Passage to read
######
On November 8, one day after taking power, Lenin published two decrees which overnight dissolved the Eastern Front, increased chaos in Russia, and made very difficult any organized resistance to Communist rule. His Land Decree, which abolished landed estates without compensation, drew the peasant soldiers away from the front line in a rush back to their villages. His Peace Decree offered to the peoples of all belligerent states peace negotiations on the basis that there should be no annexations and no indemnities but that the right of self-determination should be recognized for all. On November 26, 1917, the Soviet of People’s Commissars, as the new Communist government was called, ordered unilaterally the cessation of hostilities on Russia’s European and Transcaucasian fronts.
Armistice with the Central Powers and the Treaties of Brest-Litovsk
The Central Powers responded by agreeing to negotiate an armistice, which was signed on December 15 at Brest-Litovsk. Three weeks later peace negotiations began at the same location. The Communist masters of Russia needed peace to extend and to consolidate their power; they also believed that proletarian revolution in Germany and elsewhere in Europe would break out among the war-weary populace. Germany, on the other hand, wanted peace in the east so as to be free to transfer the bulk of its forces to the Western Front in the hope of defeating the French and the British there before the enormous military and industrial potential of the United States could be brought to bear.
######
Stored data
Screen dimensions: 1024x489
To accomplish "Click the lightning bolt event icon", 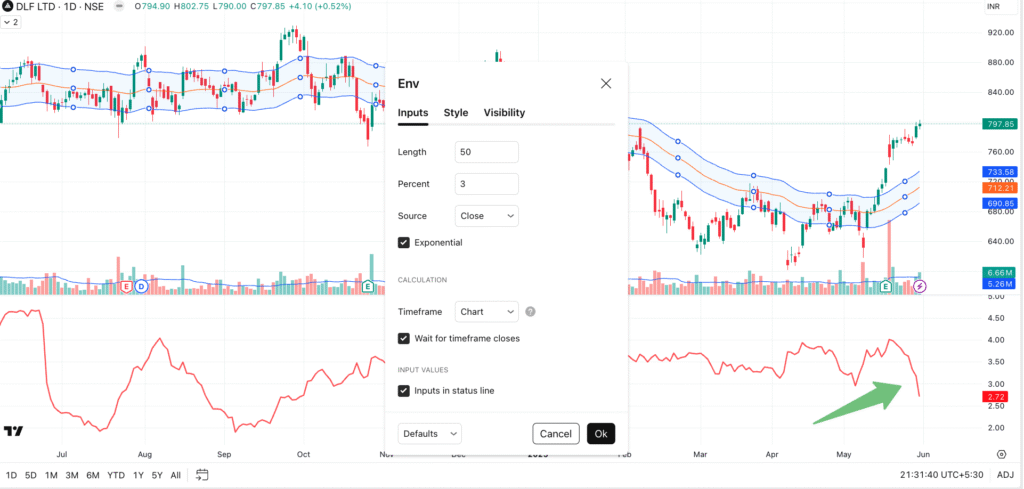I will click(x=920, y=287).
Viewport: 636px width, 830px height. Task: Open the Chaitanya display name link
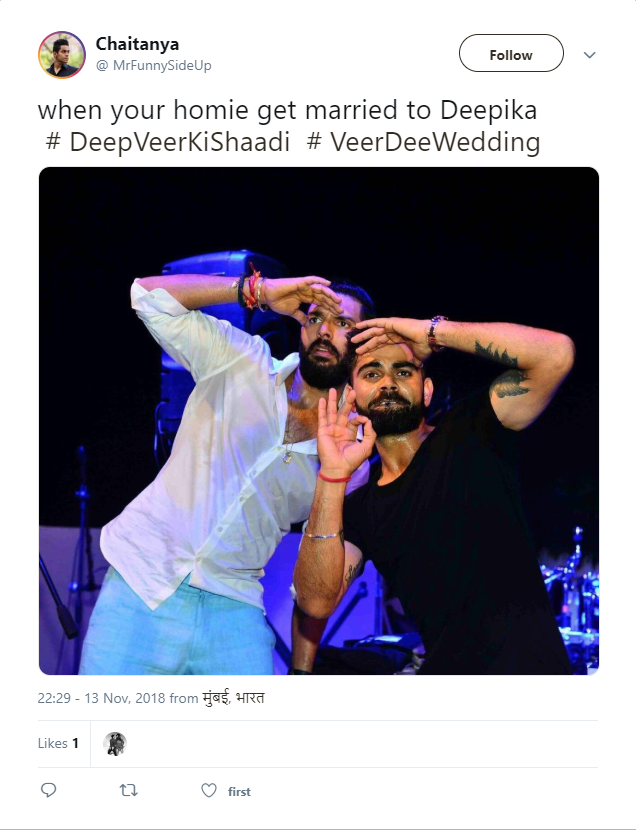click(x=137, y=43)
######
Required tasks
1. Write out the passage on Lenin's decrees and the armistice at Brest-Litovsk word for word, starting at "Armistice with the" and ending at "brought to bear.".
2. Carry on the passage on Lenin's decrees and the armistice at Brest-Litovsk from the point where it stops.

Answers by task
1.
Armistice with the Central Powers and the Treaties of Brest-Litovsk
The Central Powers responded by agreeing to negotiate an armistice, which was signed on December 15 at Brest-Litovsk. Three weeks later peace negotiations began at the same location. The Communist masters of Russia needed peace to extend and to consolidate their power; they also believed that proletarian revolution in Germany and elsewhere in Europe would break out among the war-weary populace. Germany, on the other hand, wanted peace in the east so as to be free to transfer the bulk of its forces to the Western Front in the hope of defeating the French and the British there before the enormous military and industrial potential of the United States could be brought to bear.

2.
The negotiations at Brest-Litovsk were dramatic: first, because the Central Powers intended to annex certain territories of the defunct Russian Empire under cover of the principle of national self-determination, and, second, there was a serious divergence of opinion on the Soviet side between Lenin and foreign commissar Leon Trotsky. During the negotiations, the Central Powers concluded a separate peace with the Ukrainian Republic on February 9, 1918. Then, after growing tired of propagandizing and stalling from the Russian delegation, the Germans launched their armies not only into Ukraine, where Ukrainian nationalists needed their help against the Bolsheviks, but also across the armistice lines in Belorussia and Latvia and even beyond Latvia into Estonia. Knowing that Soviet Russia could not survive such a blow and in order to save his revolution, Lenin rejected Trotsky’s formula of “neither peace nor war” and accepted Germany’s dictated terms. On March 3, 1918, a treaty was signed at Brest-Litovsk between Soviet Russia and the Central Powers. Soviet Russia recognized both Finland and Ukraine as independent; renounced control over Estonia, Latvia, Lithuania, Poland, and most of Belorussia; and ceded Kars, Ardahan, and Batumi in Transcaucasia to Turkey.
Casualties and significance
Both the Ukrainian and Russian treaties of Brest-Litovsk were annulled by the Armistice on November 11, 1918, which marked the Allied defeat of Germany. By that point, however, many of the territorial changes caused by the collapse of the Russian Empire had to be regarded as a fait accompli by the Western Allies. Finland had fought a bloody civil war and would reconstitute itself as a republic. The newly independent Baltic States were invaded by Soviet troops within days of the general armistice, and the ensuing Baltic War of Liberation would stretch into 1920. Under the terms of the Treaty of Versailles, Poland was resurrected and given most of formerly German West Prussia and Poznań (Posen), as well as a “corridor” to the Baltic Sea (which separated East Prussia from the rest of Germany). Gdańsk (Danzig) was declared a free city, and a conflict between Poland and Lithuania over the status of Vilnius would remain unsettled until 1939.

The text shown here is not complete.